When Josh came home, I NEEDED to talk. I needed to talk through all of the stuff that we went through, were going through, and what was still to come. I needed an outlet to release everything that had been pent up for those days, weeks, months, and years. However, the problem that we faced was that I was a woman and Josh was a man.
What I mean is that women like to talk and men, well, DON'T. Josh knew it had to be done but that didn't change the way the he was wired. However, we didn't talk about lots of this for some time. It wasn't until we were in CO that we began to really work through the mess. After we decided to begin talking through it we spent many nights in deep discussions about everything. Much of it was stuff that we had already talked about the night before but I needed to hear about it again. Josh tried to endure the questioning but it began to be too much for him. I could see that visibly he was getting frustrated by the constant talking in circles.

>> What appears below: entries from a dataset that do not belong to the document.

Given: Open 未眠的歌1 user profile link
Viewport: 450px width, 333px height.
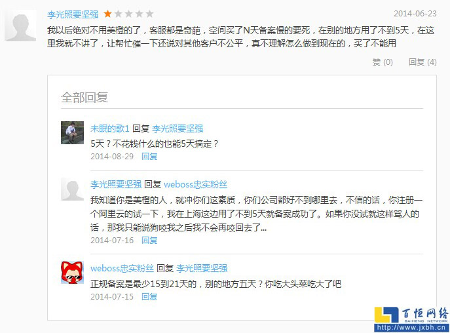Looking at the screenshot, I should [x=109, y=128].
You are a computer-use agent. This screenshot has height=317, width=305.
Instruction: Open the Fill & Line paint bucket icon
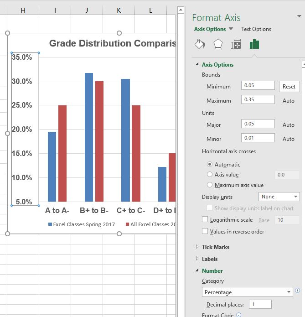coord(200,44)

So, we came to an arrangement. Since, he was willing to talk but could not go on for hours and I needed to talk and could go on indefinitely, we decided that after the kids were in bed we would talk for 15 minutes. Nothing was off limits, nothing held back. But, after 15 minutes were over we would move onto something else...a movie, some Wii, other chores, etc. This time was invaluable for us.
Two things happened during this time; 1. I spent my time away from Josh deciding what I would ask him to make the most of the time we had allocated to it. 2. Josh didn't get frustrated by the conversation that HAD to take place. By Josh not being tired of talking he would be able to open up about other things on his own. By giving me a finite amount of time to ask, I made sure that what I asked was really necessary for my healing and our well-being. AND gradually 15 minutes EVERY day was really too much, as I realized that I didn't really need to go over the same stuff. BUT when I was talking in circles every night I would forget, so I had to ask again. I also began to see that talking about the past really WASN'T bringing any healing.
Really think about your time and see if it's helping or hurting--the endless talking is not as helpful as you might think. The quality time we spent playing games, watching movies, and talking about other stuff....that brought healing. When we talked into the night about the hurt and pain there was NO time for the stuff that really helps.